Not meaning to gloat here - but I am about to have a perfect 29 day cycle.
Last night (Day 28) I saw the first breakthrough of watery blood - my period is arriving soon. Yeah fucking-doo.
When I was young - I never want my period to come. I hoped and pray that I will not bleed on the day I wear my white uniform for sports day. I wished so hard that when I was 14 it actually stopped for a whole year. In hindsight I do believe that was a sign/promise that I am destined to have women/fertility problems.
Then when I got older - I wished for my period to be regular so I know which days I can wear tight pants.
Then when I met Ape-man - and things got a little saucy - I wished for my period to have further gaps apart so we can fit in more sex.
Then when we started to try for a baby - I wish to get my period more regularly so I can fit in more fertility/IVF cycles.
And now - I am at a point in which I am finally happy. I make egg every month, then I make a nice endoemtrial lining, body temperature rises, the lining gradually thickens so my left boob hurt, body temperature dips on the last day of cycle and I bleed (and sulk). Cycle starts again.
I just need to fall pregnant to end this maddening cycle. God help me.

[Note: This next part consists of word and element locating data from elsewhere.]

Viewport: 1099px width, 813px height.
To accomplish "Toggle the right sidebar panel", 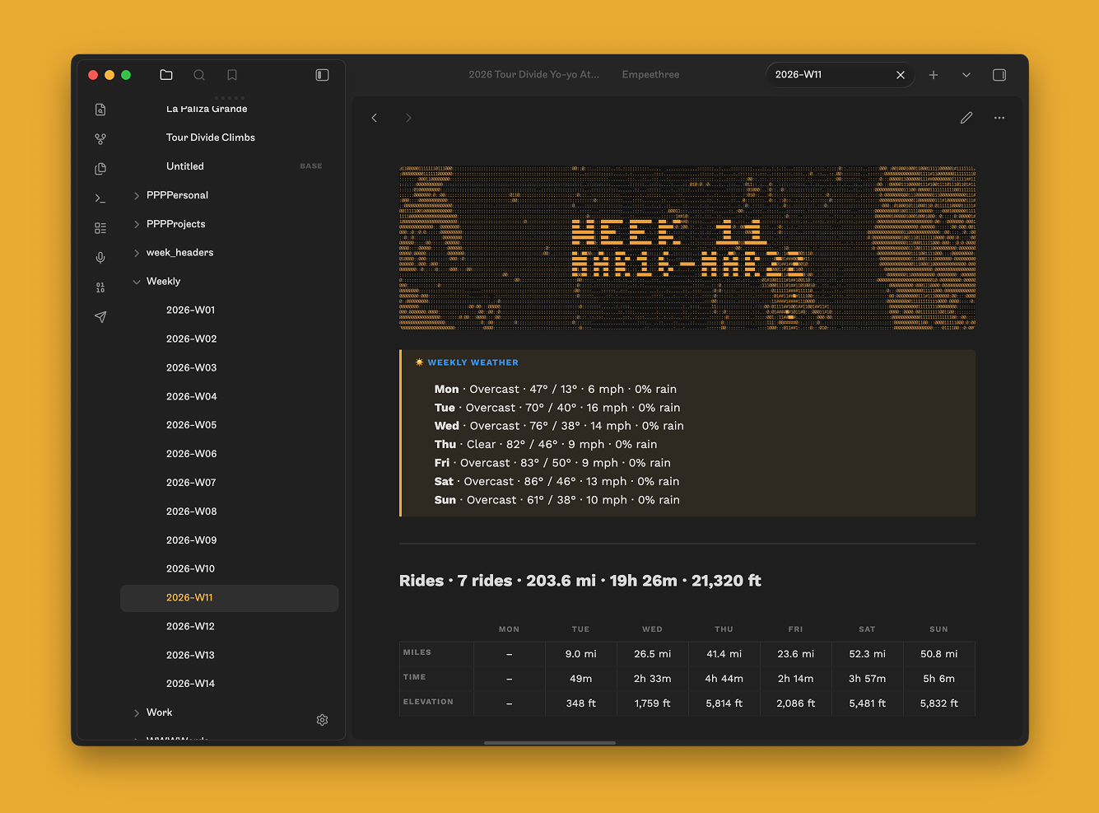I will coord(999,75).
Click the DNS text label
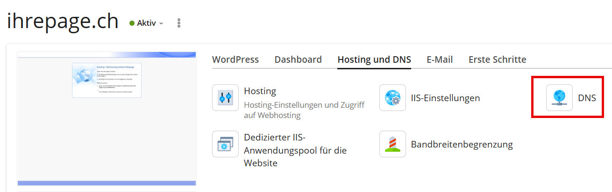The image size is (612, 192). pyautogui.click(x=587, y=98)
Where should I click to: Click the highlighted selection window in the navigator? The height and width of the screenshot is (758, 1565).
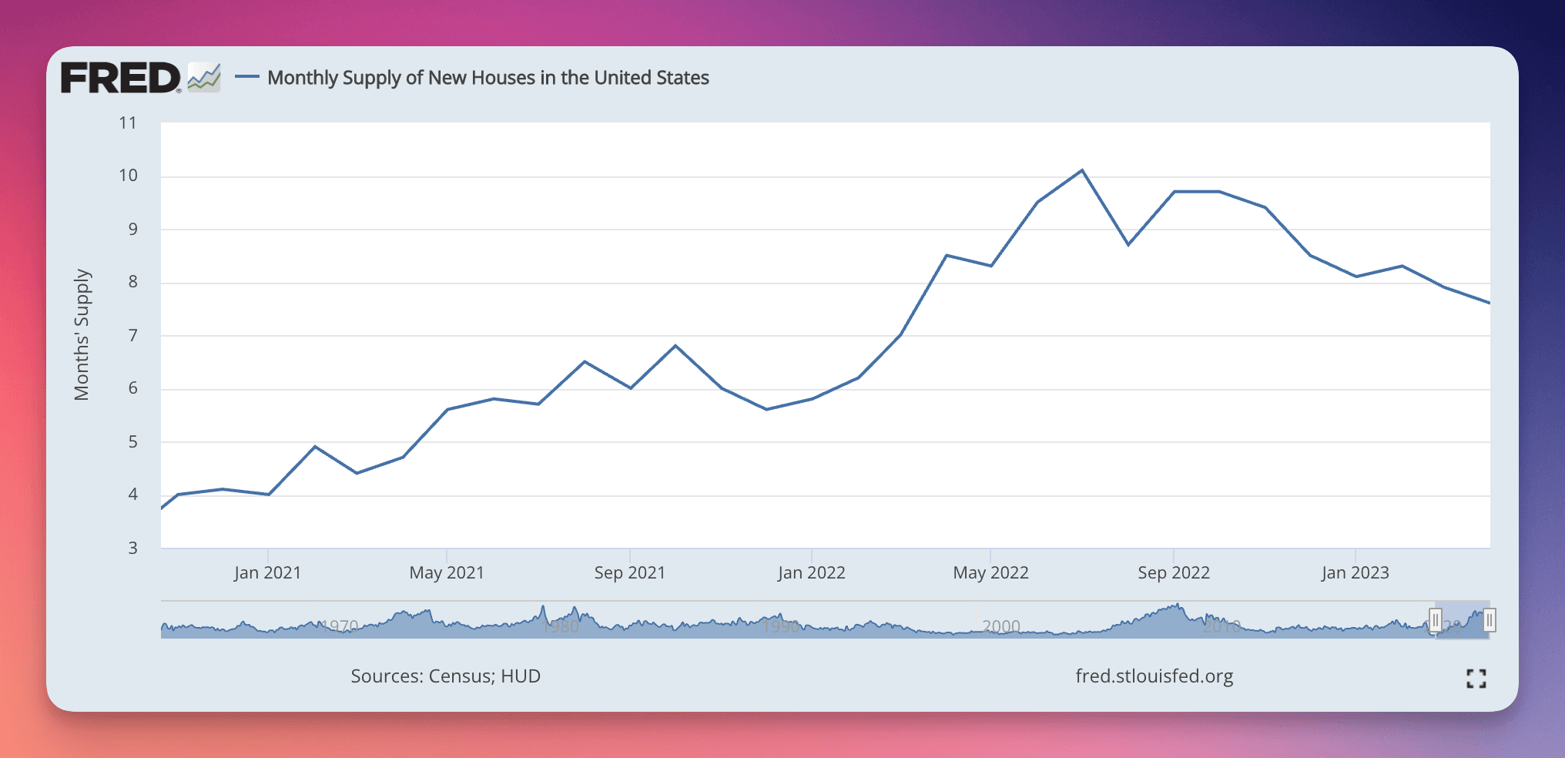pyautogui.click(x=1463, y=620)
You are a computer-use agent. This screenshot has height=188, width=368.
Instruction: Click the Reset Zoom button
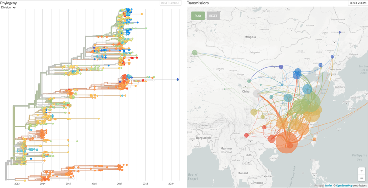click(x=357, y=3)
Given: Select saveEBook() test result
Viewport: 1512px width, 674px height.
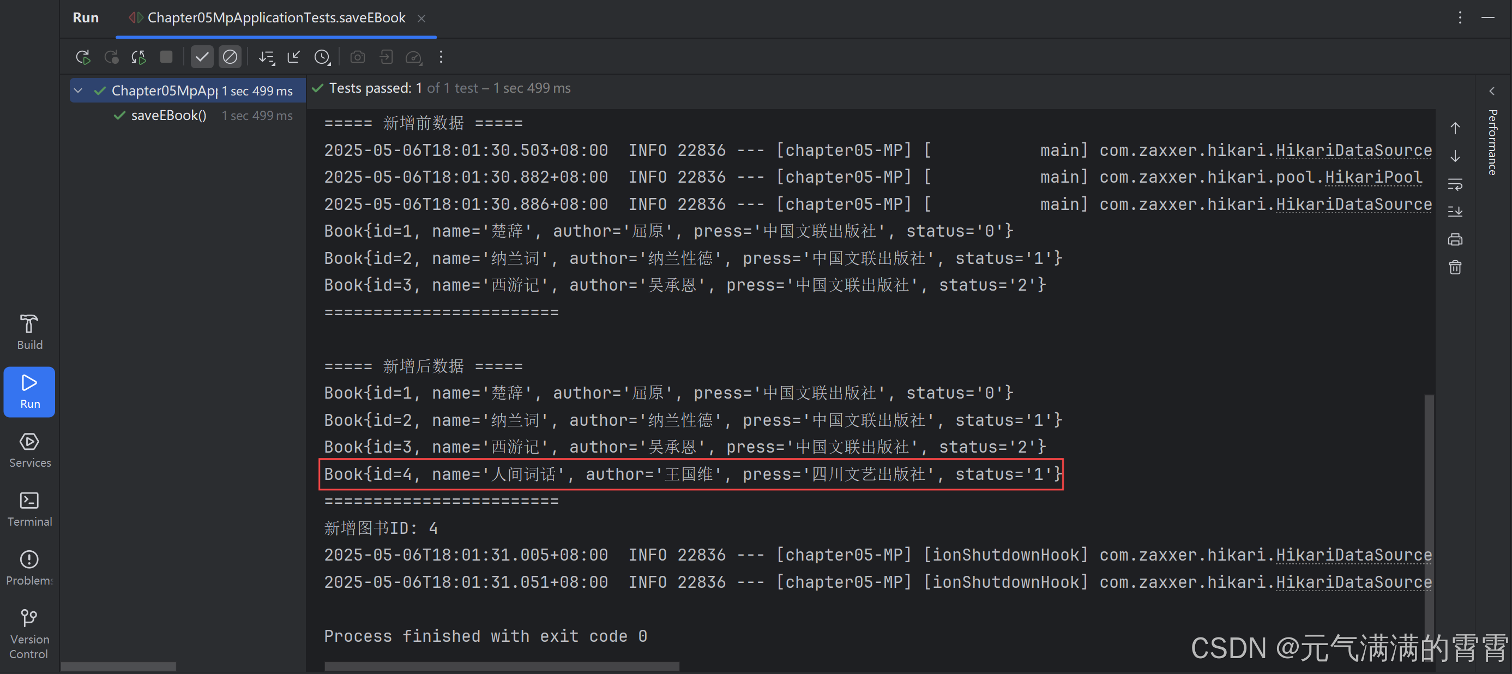Looking at the screenshot, I should coord(168,116).
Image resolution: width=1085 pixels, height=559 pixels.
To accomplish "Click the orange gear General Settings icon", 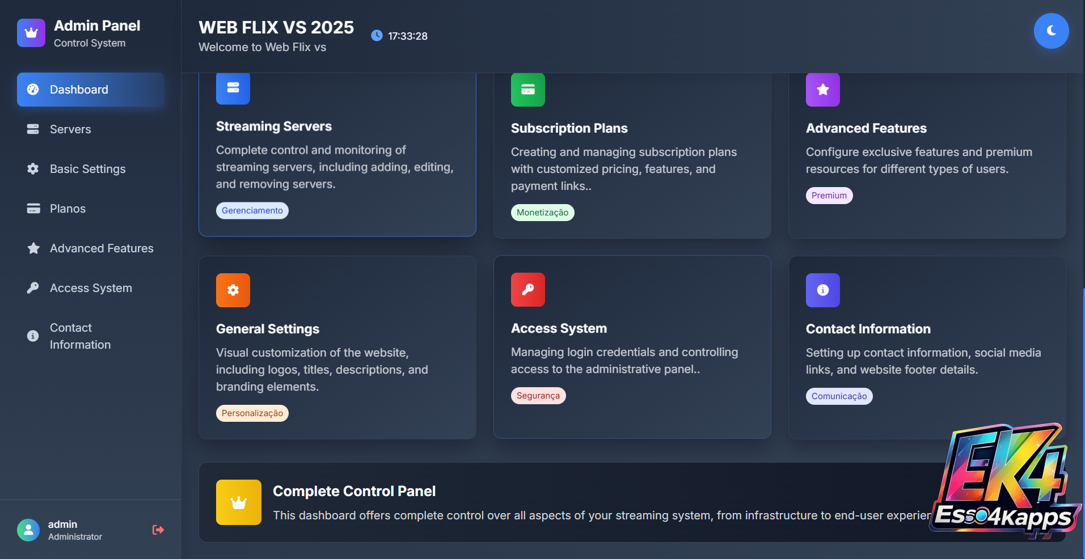I will (x=233, y=290).
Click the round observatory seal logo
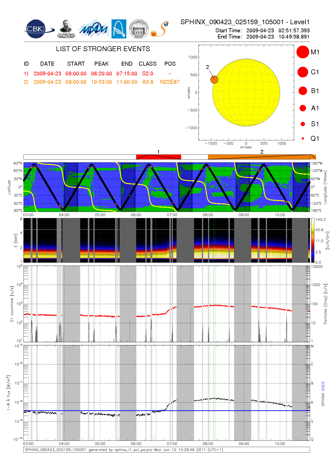The image size is (334, 472). 139,29
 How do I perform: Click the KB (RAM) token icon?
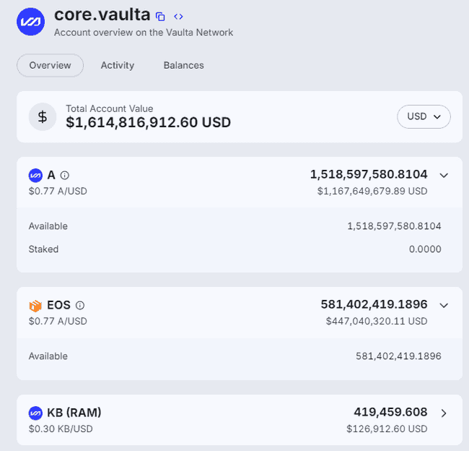(35, 413)
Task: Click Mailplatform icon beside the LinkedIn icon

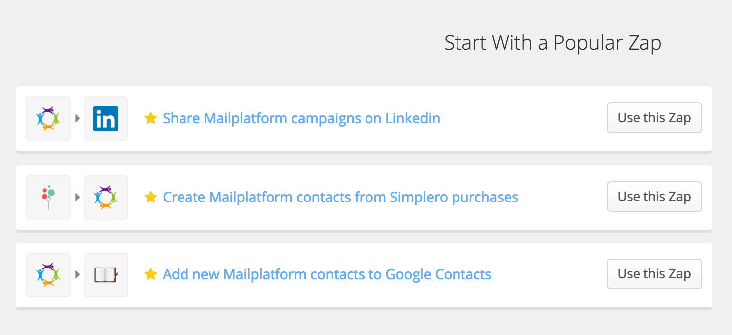Action: (x=48, y=119)
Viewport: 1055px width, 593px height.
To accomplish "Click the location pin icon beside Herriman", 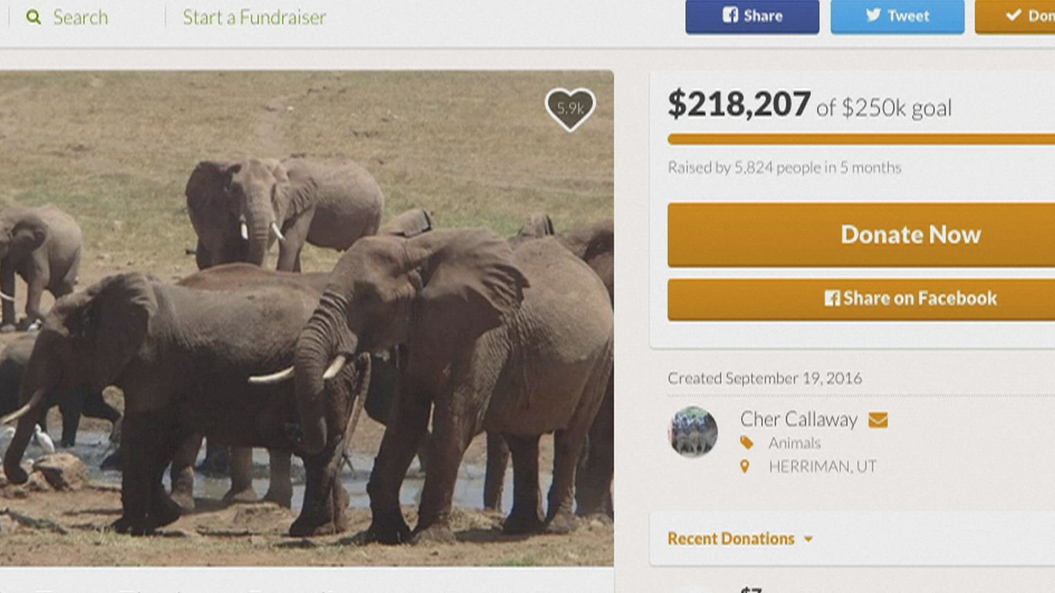I will pyautogui.click(x=745, y=467).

Am going to wait for the full force of my period - then give the new clinic a call and order a Frozen Blastocyst Transfer thanks, (probably call on Sunday). The plan is for Ape-man to inject me with a little Puregon daily to prime myself for the FBT.
The baby story of the day is I had to internally ring this girl up for information - only to be advised that she is on maternity leave. But please call this other lady up because she will have what you need - and yes - she is also pregnant and is at home waiting for her water to burst. So best to go fuck yourself and park yourself back in your work-station and whinge about infertility.
I nearly dug my eyes out.
Am just looking forward to start this cycle #8 and see what tricks nature has up on her sleeves this time. Am going to be optimistic.
I NEED to be optimistic.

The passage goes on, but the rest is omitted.